The centenary of women and cars marked in Saratoga

Amazing and repellent as it may sound, there are still societies on this planet that place severe restrictions on the ability of women to participate in them, including limits on their right to drive a motor vehicle. Happily, the United States is well ahead of those places when it comes to the emancipation of women. Next year, 2020, will mark 100 years since American women were granted the right to vote. To commemorate that pivotal event, the Saratoga Automobile Museum in eastern upstate New York is recognizing the exploits of six pioneering women automobilists, as they used to be called, who were among the very first to drive a car in this country.

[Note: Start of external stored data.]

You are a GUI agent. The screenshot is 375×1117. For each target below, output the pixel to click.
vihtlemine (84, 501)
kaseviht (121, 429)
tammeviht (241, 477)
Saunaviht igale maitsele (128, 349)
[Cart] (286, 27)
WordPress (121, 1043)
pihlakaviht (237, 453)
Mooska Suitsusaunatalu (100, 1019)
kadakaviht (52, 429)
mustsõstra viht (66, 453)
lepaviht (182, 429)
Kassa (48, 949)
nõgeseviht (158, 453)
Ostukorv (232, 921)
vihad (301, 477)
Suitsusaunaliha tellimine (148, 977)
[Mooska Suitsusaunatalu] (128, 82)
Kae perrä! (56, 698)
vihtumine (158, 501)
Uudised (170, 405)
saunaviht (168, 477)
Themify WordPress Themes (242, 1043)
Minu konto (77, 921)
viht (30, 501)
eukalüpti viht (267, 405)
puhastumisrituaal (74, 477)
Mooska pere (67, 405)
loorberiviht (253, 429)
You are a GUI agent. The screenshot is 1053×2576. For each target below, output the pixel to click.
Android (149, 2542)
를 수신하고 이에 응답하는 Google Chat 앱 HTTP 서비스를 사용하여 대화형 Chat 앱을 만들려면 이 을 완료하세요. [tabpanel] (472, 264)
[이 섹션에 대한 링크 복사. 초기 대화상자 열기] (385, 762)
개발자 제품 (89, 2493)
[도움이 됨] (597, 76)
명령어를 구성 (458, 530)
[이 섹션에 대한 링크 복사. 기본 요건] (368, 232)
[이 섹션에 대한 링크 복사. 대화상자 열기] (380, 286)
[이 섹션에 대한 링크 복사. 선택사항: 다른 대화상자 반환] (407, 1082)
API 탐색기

This view shows the exhibition in the museum, itself a historic structure that once was a plant that bottled Saratoga Springs’ famed curative waters. The women being honored include the thespians Izetta Jewel Kenney Brown Miller and Hazel May Jewel Kenney Godwin Horne, an early female physician who drove to house calls, Dr. Elizabeth Van Rensselaer Gillette; the early racing driver and Good Roads Movement activist Joan Newton Cuneo; the transcontinental motoring pioneer Alice Taylor Huyler Ramsey; Blanche Stuart Scott, who drove a Willys-Overland across the country in 1910 and may have been this country’s first female aviator; and Sarah Breedlove McWilliams Davis Walker, better known as Madam C.J. Walker, an early African American hair-care entrepreneur whose fleet of cars included an Indianapolis-built Waverly electric. The museum is off U.S. 9 in Saratoga Spa State Park, about three hours north of New York City.